The price of prosperity

Candles in the Wind, a documentary film by Kavita Bahl and Nandan Saxena depicts the plight of Punjab’s farmer widows

June 09, 2014 05:50 pm | Updated June 13, 2014 01:37 pm IST - Bangalore:

Kavita Bahl and Nandan Saxena, Directors of Cotton for my shroud at Suchitra Film Society. Photo: K. Bhagya Prakash

Kavita Bahl and Nandan Saxena, Directors of Cotton for my shroud at Suchitra Film Society. Photo: K. Bhagya Prakash

Punjab is said to have benefitted the most from the Green Revolution. Documentary filmmakers Kavita Bahl and Nandan Saxena break this myth of prosperity in their award-winning film, Candles in the Wind. The film, which received a special mention at the 61st National Film Awards, shows how the State has witnessed escalating farmer suicides caused by policy-induced non-remunerative agriculture. Screened last month across the city, the film focuses on farmer widows, who have lived through harsh circumstances after their husbands committed suicide due to mounting debts. The responsibility of repaying the ever-increasing debts falls on them.

“The Punjab Government gives the widows a pension of Rs. 250 per month. Can a widow survive on this money? Can she repay her loan?” asks Nandan. “Most of these women are suffering from depression but cannot afford treatment. They are holding on to their small land holdings in the hope that the government shall one day wake up to their plight and waive-off the loan amount. Surviving in a patriarchal society is not easy, either. The strategies of survival and re-negotiation of spaces lends itself to a nuanced understanding of the silent under-currents of a gender-specific struggle in the larger narrative of surviving as a farmer in these times. "

“Farm-widows are the worst affected, as they learn to cope with the loss in their lives within the ambit of their altered social and economic reality,” adds Kavita in an email interview. “ Candles in the Wind witnesses the silent march of these women as they re-negotiate the rules of engagement and the politics of domination in their bid to survive. Their struggle gives us a window into the social-economic flux rural Punjab is witnessing.”

__COLLECTED MATERIAL__
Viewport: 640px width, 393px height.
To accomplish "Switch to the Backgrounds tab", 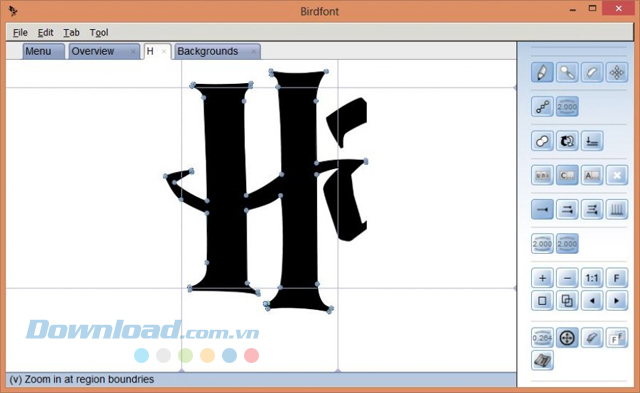I will tap(208, 51).
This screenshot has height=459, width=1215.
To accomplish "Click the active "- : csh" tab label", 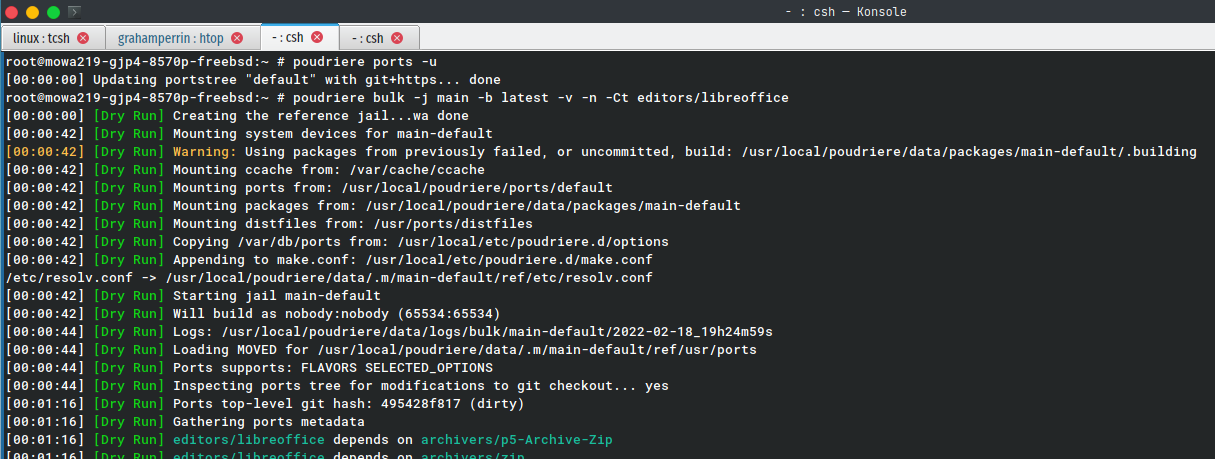I will click(287, 37).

__WORK TASK 1__
In the article on Punjab's farmer widows, what monthly pension does the Punjab Government give the widows?
__WORK TASK 2__
Write a continuation of the article on Punjab's farmer widows, starting after its final sentence.

__TASK OUTPUT 1__
Rs. 250 per month.

__TASK OUTPUT 2__
The duo—whose other films include Cotton for my Shroud and Dammed —mostly filmed in the Malwa belt of Punjab, including Sangrur, Bathinda and Mansa districts. “The Malwa belt is also the cotton belt of Punjab. Wheat and rice is also grown here. Over the years, thousands of farmers have committed suicide in this belt alone. Our field visits corroborate this as each village we visited had multiple suicide victims. There are many families that have had three suicides. Besides the loss incurred in agriculture, there are other reasons behind farmers taking loans. With soil and crop contamination, the incidence of cancer has reached an alarming proportion here. Farmers take huge loans for cancer treatment, adding to their financial distress. The government systematically dismantled rural banking from the 1960s. The Punjab government also refuses to pass any law governing private moneylenders. Non-remunerative agriculture chokes the option of ever getting out of the debt spiral and drives the farmers to suicide,” says Nandan.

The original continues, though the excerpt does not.